A Thai Cabinet minister has been detained by armed troops after defiantly emerging from hiding to condemn last week’s military coup, urging a return to civilian rule.
His public appearance comes as the first by any member of the ousted government.
About half a dozen soldiers took Education Minister Chaturon Chaisang into custody in a chaotic scene at the Foreign Correspondents’ Club of Thailand, where he had just finished giving a surprise news conference.
The junta, which seized power last week, is already holding most top members of the Southeast Asian country’s elected administration and has ordered the rest to surrender.
Chaturon called for elections and warned that resistance to the army overthrow could grow, which could lead to “a disaster for this country.”
When the news conference was finished and Chaturon was being interviewed by a group of Thai journalists, soldiers entered the room, surrounded him, and escorted him out through a crowd of reporters. He was calm and smiling as he was taken away.
Before being hustled into an elevator, Chaturon said: “I’m not afraid. If I was afraid, I wouldn’t be here.”
The military takeover, Thailand’s second in eight years, deposed an elected government that had insisted for months that the nation’s fragile democracy was under attack from protesters, the courts, and finally the army.
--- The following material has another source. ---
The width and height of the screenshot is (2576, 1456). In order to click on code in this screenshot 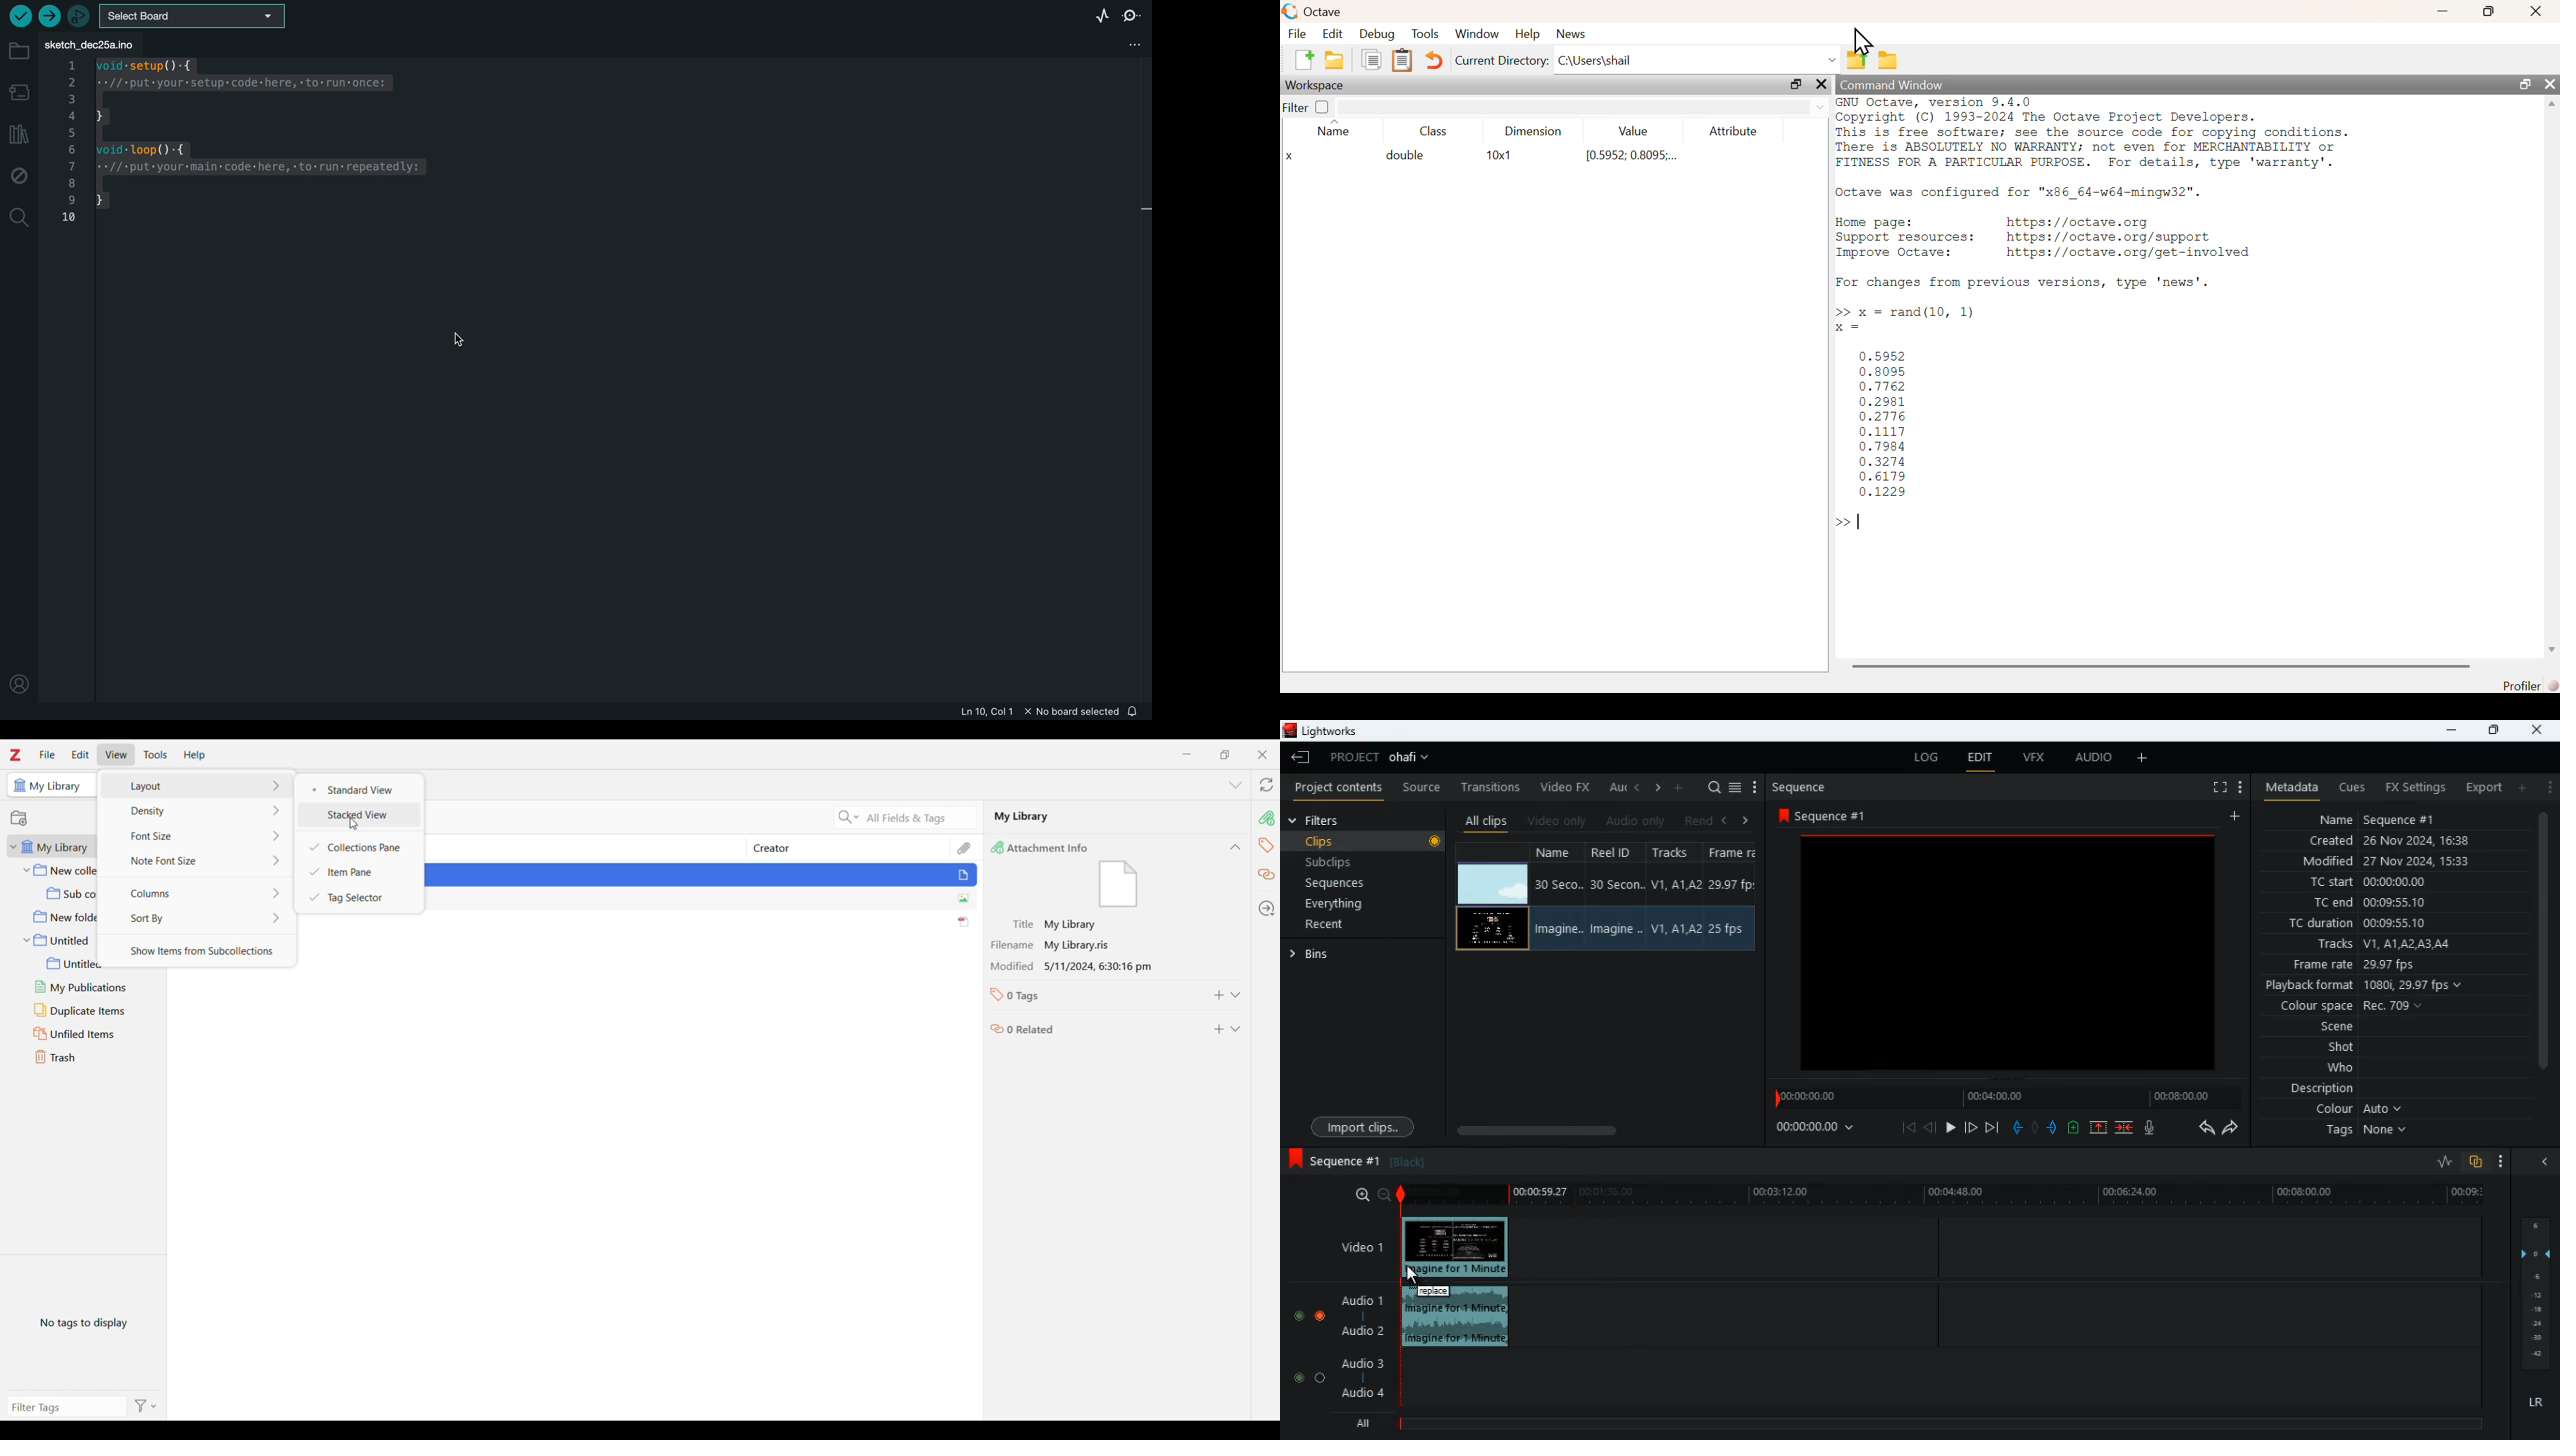, I will do `click(253, 144)`.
The country is deeply split between an elite establishment based in Bangkok and the south that cannot win elections on one side, and a poorer majority centred in the north that has begun to realise political and economic power on the other.
“A coup d’tat is not a solution to the problems or conflicts in Thai society, but will make the conflicts even worse,” Chaturon said.
According to him, he told only a few people in advance of his appearance. He said he would not resist arrest or go underground, but since he does not “accept the coup, I could not report to those who staged it.”
“I still insist to use my own rights and liberty to call for returning the country to democracy,” he said.